_TASK_
Give the rows below as a JSON list of strings, one string per line, leaving out blank lines.

----- EXERCISE MATERIAL -----

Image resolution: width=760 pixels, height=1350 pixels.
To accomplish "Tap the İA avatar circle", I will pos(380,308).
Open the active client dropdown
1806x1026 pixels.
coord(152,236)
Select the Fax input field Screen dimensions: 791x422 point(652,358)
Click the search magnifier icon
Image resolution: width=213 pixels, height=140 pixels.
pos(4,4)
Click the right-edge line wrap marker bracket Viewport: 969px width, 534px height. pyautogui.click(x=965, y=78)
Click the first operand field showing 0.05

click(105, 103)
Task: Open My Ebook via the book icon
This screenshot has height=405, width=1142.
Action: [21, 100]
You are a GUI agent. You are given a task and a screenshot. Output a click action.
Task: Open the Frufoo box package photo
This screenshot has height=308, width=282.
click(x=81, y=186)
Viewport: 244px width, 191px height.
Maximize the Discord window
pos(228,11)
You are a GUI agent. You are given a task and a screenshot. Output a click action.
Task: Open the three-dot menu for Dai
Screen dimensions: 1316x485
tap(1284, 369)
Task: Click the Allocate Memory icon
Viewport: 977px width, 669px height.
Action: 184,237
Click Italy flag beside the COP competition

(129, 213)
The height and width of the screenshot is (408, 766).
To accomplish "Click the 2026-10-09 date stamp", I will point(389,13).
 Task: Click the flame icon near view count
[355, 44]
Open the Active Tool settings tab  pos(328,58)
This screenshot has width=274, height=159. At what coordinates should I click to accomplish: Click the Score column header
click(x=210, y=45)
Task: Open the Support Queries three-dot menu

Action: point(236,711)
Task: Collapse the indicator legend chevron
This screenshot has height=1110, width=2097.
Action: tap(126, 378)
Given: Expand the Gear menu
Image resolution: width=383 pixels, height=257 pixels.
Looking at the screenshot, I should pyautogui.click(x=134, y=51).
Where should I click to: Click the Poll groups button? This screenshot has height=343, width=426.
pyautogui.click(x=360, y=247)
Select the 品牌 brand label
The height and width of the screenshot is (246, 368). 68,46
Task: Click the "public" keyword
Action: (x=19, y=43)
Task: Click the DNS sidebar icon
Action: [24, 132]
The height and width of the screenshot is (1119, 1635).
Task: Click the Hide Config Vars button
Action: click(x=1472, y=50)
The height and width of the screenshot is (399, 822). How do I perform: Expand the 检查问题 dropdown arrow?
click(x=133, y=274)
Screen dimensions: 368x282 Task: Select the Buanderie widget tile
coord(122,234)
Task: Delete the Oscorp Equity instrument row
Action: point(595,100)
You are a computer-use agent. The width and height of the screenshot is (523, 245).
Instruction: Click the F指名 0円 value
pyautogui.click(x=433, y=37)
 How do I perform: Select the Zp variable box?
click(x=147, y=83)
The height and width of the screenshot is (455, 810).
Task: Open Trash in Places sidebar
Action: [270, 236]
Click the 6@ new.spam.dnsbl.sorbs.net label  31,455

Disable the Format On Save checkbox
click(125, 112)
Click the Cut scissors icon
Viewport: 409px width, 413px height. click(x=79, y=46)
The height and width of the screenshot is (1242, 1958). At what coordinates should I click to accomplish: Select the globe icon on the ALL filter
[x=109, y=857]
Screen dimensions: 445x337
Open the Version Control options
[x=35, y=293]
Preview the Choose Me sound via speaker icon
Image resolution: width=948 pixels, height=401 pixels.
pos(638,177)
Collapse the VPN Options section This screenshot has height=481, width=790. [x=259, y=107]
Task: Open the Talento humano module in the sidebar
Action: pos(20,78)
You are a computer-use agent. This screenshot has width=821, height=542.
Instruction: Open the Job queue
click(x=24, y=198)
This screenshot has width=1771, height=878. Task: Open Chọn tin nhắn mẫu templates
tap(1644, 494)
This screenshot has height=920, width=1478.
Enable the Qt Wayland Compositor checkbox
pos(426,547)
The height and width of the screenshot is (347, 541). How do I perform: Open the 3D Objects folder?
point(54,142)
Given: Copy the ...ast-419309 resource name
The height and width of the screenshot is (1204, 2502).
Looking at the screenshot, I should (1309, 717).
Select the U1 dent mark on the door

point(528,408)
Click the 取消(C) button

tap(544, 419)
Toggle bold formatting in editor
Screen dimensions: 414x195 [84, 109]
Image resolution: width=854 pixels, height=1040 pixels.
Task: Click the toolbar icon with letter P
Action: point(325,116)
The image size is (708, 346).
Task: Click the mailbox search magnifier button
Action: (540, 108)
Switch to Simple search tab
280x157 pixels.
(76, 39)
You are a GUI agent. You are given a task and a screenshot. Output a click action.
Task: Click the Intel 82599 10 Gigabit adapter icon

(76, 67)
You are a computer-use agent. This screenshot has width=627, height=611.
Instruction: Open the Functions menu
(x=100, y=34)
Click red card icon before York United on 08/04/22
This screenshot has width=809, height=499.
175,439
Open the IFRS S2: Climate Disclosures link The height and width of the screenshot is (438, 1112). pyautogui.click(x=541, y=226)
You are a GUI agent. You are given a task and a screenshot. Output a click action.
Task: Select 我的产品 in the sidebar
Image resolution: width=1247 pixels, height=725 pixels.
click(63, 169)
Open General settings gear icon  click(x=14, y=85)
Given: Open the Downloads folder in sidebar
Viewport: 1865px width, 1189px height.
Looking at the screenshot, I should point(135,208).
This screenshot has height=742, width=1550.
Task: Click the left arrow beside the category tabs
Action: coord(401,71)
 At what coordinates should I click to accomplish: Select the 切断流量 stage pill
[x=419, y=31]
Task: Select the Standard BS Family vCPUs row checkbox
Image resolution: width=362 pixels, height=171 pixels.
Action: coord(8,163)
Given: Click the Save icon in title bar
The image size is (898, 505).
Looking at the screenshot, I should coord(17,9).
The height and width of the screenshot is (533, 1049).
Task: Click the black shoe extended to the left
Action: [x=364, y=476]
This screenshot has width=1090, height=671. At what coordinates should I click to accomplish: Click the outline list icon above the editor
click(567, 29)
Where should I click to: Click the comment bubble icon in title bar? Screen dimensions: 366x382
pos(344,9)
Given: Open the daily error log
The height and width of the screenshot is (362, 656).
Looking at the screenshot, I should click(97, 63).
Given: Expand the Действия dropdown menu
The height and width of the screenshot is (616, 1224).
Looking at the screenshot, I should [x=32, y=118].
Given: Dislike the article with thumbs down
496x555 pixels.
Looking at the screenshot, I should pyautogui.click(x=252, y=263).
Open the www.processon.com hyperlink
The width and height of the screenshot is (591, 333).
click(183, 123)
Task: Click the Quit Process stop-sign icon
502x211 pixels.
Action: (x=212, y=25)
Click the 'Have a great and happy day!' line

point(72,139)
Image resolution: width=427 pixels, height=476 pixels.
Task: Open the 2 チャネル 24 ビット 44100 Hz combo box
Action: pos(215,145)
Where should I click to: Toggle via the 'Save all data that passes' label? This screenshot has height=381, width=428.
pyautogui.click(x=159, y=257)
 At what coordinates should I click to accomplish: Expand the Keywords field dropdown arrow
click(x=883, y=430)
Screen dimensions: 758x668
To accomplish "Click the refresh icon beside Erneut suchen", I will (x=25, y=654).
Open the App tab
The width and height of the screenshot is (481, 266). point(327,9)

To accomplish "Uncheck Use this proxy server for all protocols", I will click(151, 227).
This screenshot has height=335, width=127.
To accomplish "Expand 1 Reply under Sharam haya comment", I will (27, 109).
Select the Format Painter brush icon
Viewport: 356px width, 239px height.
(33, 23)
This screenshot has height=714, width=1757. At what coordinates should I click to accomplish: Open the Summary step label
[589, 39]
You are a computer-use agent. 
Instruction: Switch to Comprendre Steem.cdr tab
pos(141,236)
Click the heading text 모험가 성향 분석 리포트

-----

_THE RESPONSE_
[
  "Image resolution: width=760 pixels, height=1350 pixels.",
  "To accomplish \"Tap the İA avatar circle\", I will pos(380,308).",
  "Open the active client dropdown",
  "1806x1026 pixels.",
  "coord(152,236)",
  "Select the Fax input field Screen dimensions: 791x422 point(652,358)",
  "Click the search magnifier icon",
  "Image resolution: width=213 pixels, height=140 pixels.",
  "pos(4,4)",
  "Click the right-edge line wrap marker bracket Viewport: 969px width, 534px height. pyautogui.click(x=965, y=78)",
  "Click the first operand field showing 0.05",
  "click(105, 103)",
  "Task: Open My Ebook via the book icon",
  "This screenshot has height=405, width=1142.",
  "Action: [21, 100]",
  "You are a GUI agent. You are given a task and a screenshot. Output a click action.",
  "Task: Open the Frufoo box package photo",
  "This screenshot has height=308, width=282.",
  "click(x=81, y=186)",
  "Viewport: 244px width, 191px height.",
  "Maximize the Discord window",
  "pos(228,11)",
  "You are a GUI agent. You are given a task and a screenshot. Output a click action.",
  "Task: Open the three-dot menu for Dai",
  "Screen dimensions: 1316x485",
  "tap(1284, 369)",
  "Task: Click the Allocate Memory icon",
  "Viewport: 977px width, 669px height.",
  "Action: 184,237",
  "Click Italy flag beside the COP competition",
  "(129, 213)",
  "The height and width of the screenshot is (408, 766).",
  "To accomplish \"Click the 2026-10-09 date stamp\", I will point(389,13).",
  " Task: Click the flame icon near view count",
  "[355, 44]",
  "Open the Active Tool settings tab  pos(328,58)",
  "This screenshot has width=274, height=159. At what coordinates should I click to accomplish: Click the Score column header",
  "click(x=210, y=45)",
  "Task: Open the Support Queries three-dot menu",
  "Action: point(236,711)",
  "Task: Collapse the indicator legend chevron",
  "This screenshot has height=1110, width=2097.",
  "Action: tap(126, 378)",
  "Given: Expand the Gear menu",
  "Image resolution: width=383 pixels, height=257 pixels.",
  "Looking at the screenshot, I should pyautogui.click(x=134, y=51).",
  "Where should I click to: Click the Poll groups button? This screenshot has height=343, width=426.",
  "pyautogui.click(x=360, y=247)",
  "Select the 品牌 brand label",
  "The height and width of the screenshot is (246, 368). 68,46",
  "Task: Click the \"public\" keyword",
  "Action: (x=19, y=43)",
  "Task: Click the DNS sidebar icon",
  "Action: [24, 132]",
  "The height and width of the screenshot is (1119, 1635).",
  "Task: Click the Hide Config Vars button",
  "Action: click(x=1472, y=50)",
  "The height and width of the screenshot is (399, 822). How do I perform: Expand the 检查问题 dropdown arrow?",
  "click(x=133, y=274)",
  "Screen dimensions: 368x282 Task: Select the Buanderie widget tile",
  "coord(122,234)",
  "Task: Delete the Oscorp Equity instrument row",
  "Action: point(595,100)",
  "You are a computer-use agent. The width and height of the screenshot is (523, 245).",
  "Instruction: Click the F指名 0円 value",
  "pyautogui.click(x=433, y=37)",
  " How do I perform: Select the Zp variable box?",
  "click(x=147, y=83)",
  "The height and width of the screenshot is (455, 810).",
  "Task: Open Trash in Places sidebar",
  "Action: [270, 236]",
  "Click the 6@ new.spam.dnsbl.sorbs.net label  31,455",
  "Disable the Format On Save checkbox",
  "click(125, 112)",
  "Click the Cut scissors icon",
  "Viewport: 409px width, 413px height. click(x=79, y=46)",
  "The height and width of the screenshot is (1242, 1958). At what coordinates should I click to accomplish: Select the globe icon on the ALL filter",
  "[x=109, y=857]",
  "Screen dimensions: 445x337",
  "Open the Version Control options",
  "[x=35, y=293]",
  "Preview the Choose Me sound via speaker icon",
  "Image resolution: width=948 pixels, height=401 pixels.",
  "pos(638,177)",
  "Collapse the VPN Options section This screenshot has height=481, width=790. [x=259, y=107]",
  "Task: Open the Talento humano module in the sidebar",
  "Action: pos(20,78)",
  "You are a computer-use agent. This screenshot has width=821, height=542.",
  "Instruction: Open the Job queue",
  "click(x=24, y=198)",
  "This screenshot has width=1771, height=878. Task: Open Chọn tin nhắn mẫu templates",
  "tap(1644, 494)",
  "This screenshot has height=920, width=1478.",
  "Enable the Qt Wayland Compositor checkbox",
  "pos(426,547)",
  "The height and width of the screenshot is (347, 541). How do I perform: Open the 3D Objects folder?",
  "point(54,142)",
  "Given: Copy the ...ast-419309 resource name",
  "The height and width of the screenshot is (1204, 2502).",
  "Looking at the screenshot, I should (1309, 717).",
  "Select the U1 dent mark on the door",
  "point(528,408)",
  "Click the 取消(C) button",
  "tap(544, 419)",
  "Toggle bold formatting in editor",
  "Screen dimensions: 414x195 [84, 109]",
  "Image resolution: width=854 pixels, height=1040 pixels.",
  "Task: Click the toolbar icon with letter P",
  "Action: point(325,116)",
  "The image size is (708, 346).",
  "Task: Click the mailbox search magnifier button",
  "Action: (540, 108)",
  "Switch to Simple search tab",
  "280x157 pixels.",
  "(76, 39)",
  "You are a GUI agent. You are given a task and a screenshot. Output a click action.",
  "Task: Click the Intel 82599 10 Gigabit adapter icon",
  "(76, 67)",
  "You are a computer-use agent. This screenshot has width=627, height=611.",
  "Instruction: Open the Functions menu",
  "(x=100, y=34)",
  "Click red card icon before York United on 08/04/22",
  "This screenshot has width=809, height=499.",
  "175,439",
  "Open the IFRS S2: Climate Disclosures link The height and width of the screenshot is (438, 1112). pyautogui.click(x=541, y=226)",
  "You are a GUI agent. You are given a task and a screenshot. Output a click action.",
  "Task: Select 我的产品 in the sidebar",
  "Image resolution: width=1247 pixels, height=725 pixels.",
  "click(63, 169)",
  "Open General settings gear icon  click(x=14, y=85)",
  "Given: Open the Downloads folder in sidebar",
  "Viewport: 1865px width, 1189px height.",
  "Looking at the screenshot, I should point(135,208).",
  "This screenshot has height=742, width=1550.",
  "Task: Click the left arrow beside the category tabs",
  "Action: coord(401,71)",
  " At what coordinates should I click to accomplish: Select the 切断流量 stage pill",
  "[x=419, y=31]",
  "Task: Select the Standard BS Family vCPUs row checkbox",
  "Image resolution: width=362 pixels, height=171 pixels.",
  "Action: coord(8,163)",
  "Given: Click the Save icon in title bar",
  "The image size is (898, 505).",
  "Looking at the screenshot, I should coord(17,9).",
  "The height and width of the screenshot is (533, 1049).",
  "Task: Click the black shoe extended to the left",
  "Action: [x=364, y=476]",
  "This screenshot has width=1090, height=671. At what coordinates should I click to accomplish: Click the outline list icon above the editor",
  "click(567, 29)",
  "Where should I click to: Click the comment bubble icon in title bar? Screen dimensions: 366x382",
  "pos(344,9)",
  "Given: Open the daily error log",
  "The height and width of the screenshot is (362, 656).",
  "Looking at the screenshot, I should click(97, 63).",
  "Given: Expand the Действия dropdown menu",
  "The height and width of the screenshot is (616, 1224).",
  "Looking at the screenshot, I should [x=32, y=118].",
  "Given: Dislike the article with thumbs down",
  "496x555 pixels.",
  "Looking at the screenshot, I should pyautogui.click(x=252, y=263).",
  "Open the www.processon.com hyperlink",
  "The width and height of the screenshot is (591, 333).",
  "click(183, 123)",
  "Task: Click the Quit Process stop-sign icon",
  "502x211 pixels.",
  "Action: (x=212, y=25)",
  "Click the 'Have a great and happy day!' line",
  "point(72,139)",
  "Image resolution: width=427 pixels, height=476 pixels.",
  "Task: Open the 2 チャネル 24 ビット 44100 Hz combo box",
  "Action: pos(215,145)",
  "Where should I click to: Toggle via the 'Save all data that passes' label? This screenshot has height=381, width=428.",
  "pyautogui.click(x=159, y=257)",
  " At what coordinates should I click to accomplish: Expand the Keywords field dropdown arrow",
  "click(x=883, y=430)",
  "Screen dimensions: 758x668",
  "To accomplish \"Click the refresh icon beside Erneut suchen\", I will (x=25, y=654).",
  "Open the App tab",
  "The width and height of the screenshot is (481, 266). point(327,9)",
  "To accomplish \"Uncheck Use this proxy server for all protocols\", I will click(151, 227).",
  "This screenshot has height=335, width=127.",
  "To accomplish \"Expand 1 Reply under Sharam haya comment\", I will (27, 109).",
  "Select the Format Painter brush icon",
  "Viewport: 356px width, 239px height.",
  "(33, 23)",
  "This screenshot has height=714, width=1757. At what coordinates should I click to accomplish: Open the Summary step label",
  "[589, 39]",
  "You are a computer-use agent. ",
  "Instruction: Switch to Comprendre Steem.cdr tab",
  "pos(141,236)",
  "Click the heading text 모험가 성향 분석 리포트"
]